━━ GIVEN ENTRIES
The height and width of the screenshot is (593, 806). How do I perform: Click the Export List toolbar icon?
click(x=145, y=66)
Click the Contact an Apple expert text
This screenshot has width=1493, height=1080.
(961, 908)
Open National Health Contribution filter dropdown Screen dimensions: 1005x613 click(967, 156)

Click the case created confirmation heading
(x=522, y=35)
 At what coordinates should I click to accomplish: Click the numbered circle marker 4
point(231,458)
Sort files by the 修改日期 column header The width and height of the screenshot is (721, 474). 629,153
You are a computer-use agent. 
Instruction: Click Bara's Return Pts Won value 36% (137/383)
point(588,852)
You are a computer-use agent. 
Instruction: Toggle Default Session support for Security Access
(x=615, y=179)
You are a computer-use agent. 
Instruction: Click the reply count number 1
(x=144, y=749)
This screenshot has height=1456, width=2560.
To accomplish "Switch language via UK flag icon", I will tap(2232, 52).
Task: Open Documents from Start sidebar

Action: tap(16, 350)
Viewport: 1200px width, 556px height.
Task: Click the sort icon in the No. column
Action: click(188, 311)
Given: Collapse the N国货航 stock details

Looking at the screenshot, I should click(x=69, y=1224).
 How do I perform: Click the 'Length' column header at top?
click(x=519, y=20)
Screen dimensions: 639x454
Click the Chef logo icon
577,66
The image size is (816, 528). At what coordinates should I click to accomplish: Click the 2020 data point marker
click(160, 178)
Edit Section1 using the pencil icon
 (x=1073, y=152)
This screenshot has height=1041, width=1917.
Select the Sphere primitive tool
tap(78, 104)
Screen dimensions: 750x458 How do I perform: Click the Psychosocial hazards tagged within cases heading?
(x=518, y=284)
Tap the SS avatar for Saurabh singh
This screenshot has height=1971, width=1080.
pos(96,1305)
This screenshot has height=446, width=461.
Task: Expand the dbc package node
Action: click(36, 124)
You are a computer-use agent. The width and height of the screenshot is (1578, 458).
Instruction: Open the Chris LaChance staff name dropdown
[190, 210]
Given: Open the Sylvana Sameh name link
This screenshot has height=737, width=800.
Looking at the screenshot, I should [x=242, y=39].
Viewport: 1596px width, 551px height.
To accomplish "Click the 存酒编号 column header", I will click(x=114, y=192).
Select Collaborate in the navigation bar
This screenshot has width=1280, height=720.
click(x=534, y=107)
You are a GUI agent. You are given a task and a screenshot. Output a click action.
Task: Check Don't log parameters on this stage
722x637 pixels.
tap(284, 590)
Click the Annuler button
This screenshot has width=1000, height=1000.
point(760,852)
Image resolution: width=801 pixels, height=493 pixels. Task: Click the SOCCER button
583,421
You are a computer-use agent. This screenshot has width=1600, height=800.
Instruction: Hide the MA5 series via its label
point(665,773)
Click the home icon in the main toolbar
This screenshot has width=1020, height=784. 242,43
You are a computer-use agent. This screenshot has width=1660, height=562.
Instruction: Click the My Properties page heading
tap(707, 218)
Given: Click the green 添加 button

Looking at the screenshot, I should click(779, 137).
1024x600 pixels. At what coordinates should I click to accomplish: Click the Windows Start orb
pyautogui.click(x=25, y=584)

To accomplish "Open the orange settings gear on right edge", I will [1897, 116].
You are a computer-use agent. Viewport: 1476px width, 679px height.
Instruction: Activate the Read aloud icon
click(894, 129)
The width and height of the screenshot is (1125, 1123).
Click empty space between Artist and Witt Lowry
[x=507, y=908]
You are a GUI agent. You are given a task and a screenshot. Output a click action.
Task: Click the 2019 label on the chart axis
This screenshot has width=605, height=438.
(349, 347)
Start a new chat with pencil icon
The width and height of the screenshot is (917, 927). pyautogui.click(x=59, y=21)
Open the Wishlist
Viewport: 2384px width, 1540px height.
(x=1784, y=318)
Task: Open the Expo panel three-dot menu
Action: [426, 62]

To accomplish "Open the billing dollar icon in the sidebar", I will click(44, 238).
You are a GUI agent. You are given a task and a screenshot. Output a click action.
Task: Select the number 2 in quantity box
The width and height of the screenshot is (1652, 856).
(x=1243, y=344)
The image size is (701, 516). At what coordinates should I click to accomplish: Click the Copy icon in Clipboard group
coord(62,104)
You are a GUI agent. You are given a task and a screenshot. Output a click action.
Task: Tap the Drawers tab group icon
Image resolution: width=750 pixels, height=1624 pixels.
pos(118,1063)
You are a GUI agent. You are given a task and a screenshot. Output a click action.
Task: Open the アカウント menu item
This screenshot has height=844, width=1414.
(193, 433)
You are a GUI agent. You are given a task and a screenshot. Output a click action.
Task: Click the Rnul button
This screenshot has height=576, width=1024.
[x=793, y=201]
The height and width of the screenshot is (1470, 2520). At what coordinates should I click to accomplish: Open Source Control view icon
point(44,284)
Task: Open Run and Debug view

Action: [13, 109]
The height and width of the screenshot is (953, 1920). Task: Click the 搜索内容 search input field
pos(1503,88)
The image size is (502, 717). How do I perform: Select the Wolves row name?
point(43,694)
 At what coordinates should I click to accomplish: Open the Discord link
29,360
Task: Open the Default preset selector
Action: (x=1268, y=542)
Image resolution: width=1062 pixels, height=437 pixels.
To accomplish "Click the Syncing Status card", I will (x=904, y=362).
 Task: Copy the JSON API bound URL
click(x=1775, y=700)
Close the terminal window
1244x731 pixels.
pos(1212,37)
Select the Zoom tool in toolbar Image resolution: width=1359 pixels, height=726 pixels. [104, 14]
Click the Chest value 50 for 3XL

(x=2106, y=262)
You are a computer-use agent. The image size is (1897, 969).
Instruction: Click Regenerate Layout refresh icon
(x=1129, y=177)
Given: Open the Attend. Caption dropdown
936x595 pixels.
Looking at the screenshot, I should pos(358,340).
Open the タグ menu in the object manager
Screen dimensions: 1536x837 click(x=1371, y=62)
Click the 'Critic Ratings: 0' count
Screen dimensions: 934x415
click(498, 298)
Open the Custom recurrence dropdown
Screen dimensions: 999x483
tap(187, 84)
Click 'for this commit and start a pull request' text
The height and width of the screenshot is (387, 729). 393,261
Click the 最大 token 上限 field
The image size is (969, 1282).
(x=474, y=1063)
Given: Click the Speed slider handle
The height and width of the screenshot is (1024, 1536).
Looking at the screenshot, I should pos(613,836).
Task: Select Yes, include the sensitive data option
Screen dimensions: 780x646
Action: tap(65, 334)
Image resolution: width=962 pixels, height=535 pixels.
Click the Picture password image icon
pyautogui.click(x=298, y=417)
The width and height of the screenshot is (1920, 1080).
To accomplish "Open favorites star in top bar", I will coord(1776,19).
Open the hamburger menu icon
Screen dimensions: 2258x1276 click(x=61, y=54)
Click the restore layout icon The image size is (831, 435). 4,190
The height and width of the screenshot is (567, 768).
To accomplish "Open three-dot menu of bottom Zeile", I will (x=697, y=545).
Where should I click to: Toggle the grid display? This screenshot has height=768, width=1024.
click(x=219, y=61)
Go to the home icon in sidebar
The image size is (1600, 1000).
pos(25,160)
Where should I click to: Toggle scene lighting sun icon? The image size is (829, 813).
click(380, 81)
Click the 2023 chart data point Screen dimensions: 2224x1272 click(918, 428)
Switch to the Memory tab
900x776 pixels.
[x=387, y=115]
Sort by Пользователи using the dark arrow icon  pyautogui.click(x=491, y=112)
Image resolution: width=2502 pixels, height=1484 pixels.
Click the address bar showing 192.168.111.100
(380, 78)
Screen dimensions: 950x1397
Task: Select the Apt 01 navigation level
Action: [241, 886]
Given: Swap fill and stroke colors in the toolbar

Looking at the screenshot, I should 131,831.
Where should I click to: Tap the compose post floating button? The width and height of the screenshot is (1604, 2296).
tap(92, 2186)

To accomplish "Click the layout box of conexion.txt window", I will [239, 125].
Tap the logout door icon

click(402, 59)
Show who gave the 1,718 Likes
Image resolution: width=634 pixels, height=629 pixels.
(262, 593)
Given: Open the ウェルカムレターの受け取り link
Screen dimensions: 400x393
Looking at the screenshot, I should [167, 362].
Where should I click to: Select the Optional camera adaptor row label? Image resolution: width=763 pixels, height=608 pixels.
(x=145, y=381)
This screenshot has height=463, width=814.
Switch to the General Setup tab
━━━━
◆ WORK REQUIRED ◆
Reproduce the part of the data above that opens with the line containing "Task: Copy the JSON API bound URL" and closes with the line containing "(x=2106, y=262)", including both of those lines, keeping every line exactly as it appears.

◆ REPLY ◆
 Task: Copy the JSON API bound URL
click(x=1775, y=700)
Close the terminal window
1244x731 pixels.
pos(1212,37)
Select the Zoom tool in toolbar Image resolution: width=1359 pixels, height=726 pixels. [104, 14]
Click the Chest value 50 for 3XL

(x=2106, y=262)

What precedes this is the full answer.